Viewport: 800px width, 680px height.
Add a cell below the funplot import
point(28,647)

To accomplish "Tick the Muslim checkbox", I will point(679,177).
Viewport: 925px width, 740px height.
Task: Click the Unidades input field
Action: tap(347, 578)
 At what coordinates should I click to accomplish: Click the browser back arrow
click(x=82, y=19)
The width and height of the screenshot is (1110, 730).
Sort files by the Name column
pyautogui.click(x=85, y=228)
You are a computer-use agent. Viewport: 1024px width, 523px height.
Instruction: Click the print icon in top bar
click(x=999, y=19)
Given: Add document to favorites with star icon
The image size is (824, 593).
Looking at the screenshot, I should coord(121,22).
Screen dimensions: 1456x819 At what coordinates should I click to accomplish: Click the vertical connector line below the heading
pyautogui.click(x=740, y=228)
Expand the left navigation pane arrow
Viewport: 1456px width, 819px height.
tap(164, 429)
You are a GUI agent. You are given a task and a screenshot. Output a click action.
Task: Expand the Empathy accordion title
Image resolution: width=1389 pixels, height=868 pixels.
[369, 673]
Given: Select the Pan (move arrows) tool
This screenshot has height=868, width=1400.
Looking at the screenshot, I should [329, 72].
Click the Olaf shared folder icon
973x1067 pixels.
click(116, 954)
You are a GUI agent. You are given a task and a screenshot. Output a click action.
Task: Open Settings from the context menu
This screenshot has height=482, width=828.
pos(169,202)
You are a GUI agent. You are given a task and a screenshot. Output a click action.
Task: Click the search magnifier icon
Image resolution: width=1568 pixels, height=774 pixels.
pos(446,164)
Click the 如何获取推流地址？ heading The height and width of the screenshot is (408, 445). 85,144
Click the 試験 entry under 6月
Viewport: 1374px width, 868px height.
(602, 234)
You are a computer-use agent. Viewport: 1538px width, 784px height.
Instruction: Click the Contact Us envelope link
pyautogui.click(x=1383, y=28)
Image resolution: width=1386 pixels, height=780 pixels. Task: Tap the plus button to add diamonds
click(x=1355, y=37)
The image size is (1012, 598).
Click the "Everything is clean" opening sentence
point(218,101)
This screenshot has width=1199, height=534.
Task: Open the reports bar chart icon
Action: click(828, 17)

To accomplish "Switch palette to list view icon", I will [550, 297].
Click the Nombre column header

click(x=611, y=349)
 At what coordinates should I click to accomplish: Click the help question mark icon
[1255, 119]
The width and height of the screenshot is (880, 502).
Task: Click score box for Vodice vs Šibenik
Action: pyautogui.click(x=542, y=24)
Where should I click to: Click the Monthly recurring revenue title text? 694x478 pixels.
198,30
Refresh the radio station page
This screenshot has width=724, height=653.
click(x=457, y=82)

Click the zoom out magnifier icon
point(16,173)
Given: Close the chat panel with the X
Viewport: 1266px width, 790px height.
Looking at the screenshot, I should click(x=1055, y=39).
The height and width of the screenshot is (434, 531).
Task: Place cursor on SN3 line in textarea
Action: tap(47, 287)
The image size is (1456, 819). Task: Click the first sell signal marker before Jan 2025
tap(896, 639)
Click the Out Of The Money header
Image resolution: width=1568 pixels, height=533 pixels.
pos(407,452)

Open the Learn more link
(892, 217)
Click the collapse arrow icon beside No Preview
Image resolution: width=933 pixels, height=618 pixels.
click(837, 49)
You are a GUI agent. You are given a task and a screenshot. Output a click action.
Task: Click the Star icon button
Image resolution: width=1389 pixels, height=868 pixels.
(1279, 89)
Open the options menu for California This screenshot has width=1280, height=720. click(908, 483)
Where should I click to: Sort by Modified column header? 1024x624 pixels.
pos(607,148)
-------
▸ Requirement
Can you reproduce all of the material above exactly, line for line?

▸ Completed task
Viewport: 800px width, 680px height.
Add a cell below the funplot import
point(28,647)

To accomplish "Tick the Muslim checkbox", I will point(679,177).
Viewport: 925px width, 740px height.
Task: Click the Unidades input field
Action: tap(347, 578)
 At what coordinates should I click to accomplish: Click the browser back arrow
click(x=82, y=19)
The width and height of the screenshot is (1110, 730).
Sort files by the Name column
pyautogui.click(x=85, y=228)
You are a computer-use agent. Viewport: 1024px width, 523px height.
Instruction: Click the print icon in top bar
click(x=999, y=19)
Given: Add document to favorites with star icon
The image size is (824, 593).
Looking at the screenshot, I should coord(121,22).
Screen dimensions: 1456x819 At what coordinates should I click to accomplish: Click the vertical connector line below the heading
pyautogui.click(x=740, y=228)
Expand the left navigation pane arrow
Viewport: 1456px width, 819px height.
tap(164, 429)
You are a GUI agent. You are given a task and a screenshot. Output a click action.
Task: Expand the Empathy accordion title
Image resolution: width=1389 pixels, height=868 pixels.
[369, 673]
Given: Select the Pan (move arrows) tool
This screenshot has height=868, width=1400.
Looking at the screenshot, I should [329, 72].
Click the Olaf shared folder icon
973x1067 pixels.
click(116, 954)
You are a GUI agent. You are given a task and a screenshot. Output a click action.
Task: Open Settings from the context menu
This screenshot has height=482, width=828.
pos(169,202)
You are a GUI agent. You are given a task and a screenshot. Output a click action.
Task: Click the search magnifier icon
Image resolution: width=1568 pixels, height=774 pixels.
pos(446,164)
Click the 如何获取推流地址？ heading The height and width of the screenshot is (408, 445). 85,144
Click the 試験 entry under 6月
Viewport: 1374px width, 868px height.
(602, 234)
You are a computer-use agent. Viewport: 1538px width, 784px height.
Instruction: Click the Contact Us envelope link
pyautogui.click(x=1383, y=28)
Image resolution: width=1386 pixels, height=780 pixels. Task: Tap the plus button to add diamonds
click(x=1355, y=37)
The image size is (1012, 598).
Click the "Everything is clean" opening sentence
point(218,101)
This screenshot has width=1199, height=534.
Task: Open the reports bar chart icon
Action: click(828, 17)

To accomplish "Switch palette to list view icon", I will [550, 297].
Click the Nombre column header

click(x=611, y=349)
 At what coordinates should I click to accomplish: Click the help question mark icon
[1255, 119]
The width and height of the screenshot is (880, 502).
Task: Click score box for Vodice vs Šibenik
Action: pyautogui.click(x=542, y=24)
Where should I click to: Click the Monthly recurring revenue title text? 694x478 pixels.
198,30
Refresh the radio station page
This screenshot has width=724, height=653.
click(x=457, y=82)

Click the zoom out magnifier icon
point(16,173)
Given: Close the chat panel with the X
Viewport: 1266px width, 790px height.
Looking at the screenshot, I should click(x=1055, y=39).
The height and width of the screenshot is (434, 531).
Task: Place cursor on SN3 line in textarea
Action: tap(47, 287)
The image size is (1456, 819). Task: Click the first sell signal marker before Jan 2025
tap(896, 639)
Click the Out Of The Money header
Image resolution: width=1568 pixels, height=533 pixels.
pos(407,452)

Open the Learn more link
(892, 217)
Click the collapse arrow icon beside No Preview
Image resolution: width=933 pixels, height=618 pixels.
click(837, 49)
You are a GUI agent. You are given a task and a screenshot. Output a click action.
Task: Click the Star icon button
Image resolution: width=1389 pixels, height=868 pixels.
(1279, 89)
Open the options menu for California This screenshot has width=1280, height=720. click(908, 483)
Where should I click to: Sort by Modified column header? 1024x624 pixels.
pos(607,148)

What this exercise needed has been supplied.